The more money and power is concentrated within the state, the broader and deeper the spectrum of personal and institutional interests there are who wish to establish protected rents via government capacity to create regulatory protections. The justification is always in public interest terms.

Hopefully a reasonably neutral example - A green group advocates that every property development or land use change in city limits requires an environmental impact statement which costs $10,000. You can tell a good story about why this might be a good idea. The second order consequences are easy to ignore.

The reasonably direct corruption is that most environmental studies are done by allies of environmentalists. Environmental impact companies have a strong motivation to fund the campaign of environmentalists because the regulation will create a much larger and more stable demand for their services. They are seeking rents via well-intentioned regulation.

Obviously there is a direct but incidental corruption arising from this new regulation. However, the indirect costs are much harder to see but likely much more consequential.

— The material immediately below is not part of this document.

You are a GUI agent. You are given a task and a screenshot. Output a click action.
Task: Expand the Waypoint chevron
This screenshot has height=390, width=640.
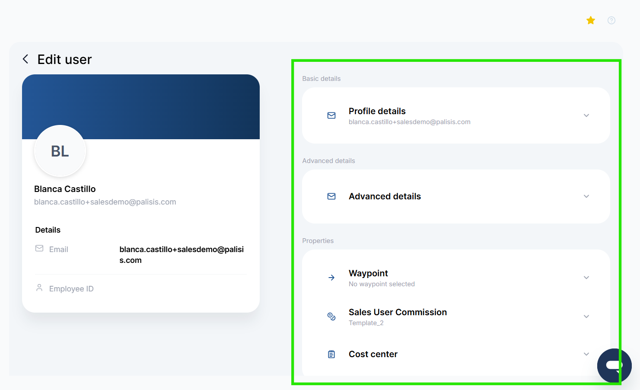[586, 277]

On the demand side, in general, an additional charge of $10,000 to a $500,000 home will not have nearly as large a suppression on demand as will a charge of $10,000 on a home that costs $100,000 to build. The demand elasticity impact of a 10% increase in cost versus a 2% cost increase is much more consequential.

Therefore, such a regulation creates direct corruption by increasing market demand for something that is coercively imposed. It creates an indirect corruption by effectively subsidizing the high end home segment of the market and dramatically constricting demand for the low cost home market. You want housing inequality? Require an environmental impact statement.

The third order corruption arises when homeowners and property speculators begin circumventing the requirement for an environmental impact statement by either bribing the state inspectors or by resorting to low cost providers of environmental impact statements who may actually only be creating the certificate of statement rather than actually doing the environmental impact work itself.

The fourth order effect effect is to reduce small builders from the market (their finances are more fragile and they re less able to bear the burden of additional regulatory costs compared to the big, well-financed firms.

A fifth order effect is to start a new round of regulation in order to address the negative consequences of the first round of regulation. In this instance, the relative cost impact consequences of an environment impact statement reshape market demand so that poor people are forced out of the residential market. Complaints about an absence of affordable housing leads to either demands for rent control or to affordable housing set asides to big developers.

On ad infinitum the circles of corruption and unintended cost consequences spreads wider and wider with no one seeing or acknowledging the aggregating cost and failure. All because of a plausibly well-intended regulation. Everyone see the plausibility and rationale of the regulation and no one acknowledges the costs. The stakes are high and the money is there. Corruption and failure follows.

It seems to me that the states with the highest regulatory burdens also have the highest corruption levels and that in turn drives lower economic growth, productivity, higher resident exodus rates, etc.

The regulations seem like a good idea and no one is gauche enough to acknowledge the costs except gauche free-market enthusiasts, fringe small-government enthusiasts, etc.

The system of corruption incentives drives itself into the ground unless constrained by a strong shared framework of bourgeoise values such as integrity, thrift, responsibility, transparency, diligence, work ethic and the like. Things hard to legislate but absolutely critical to constraining the corruption cycle.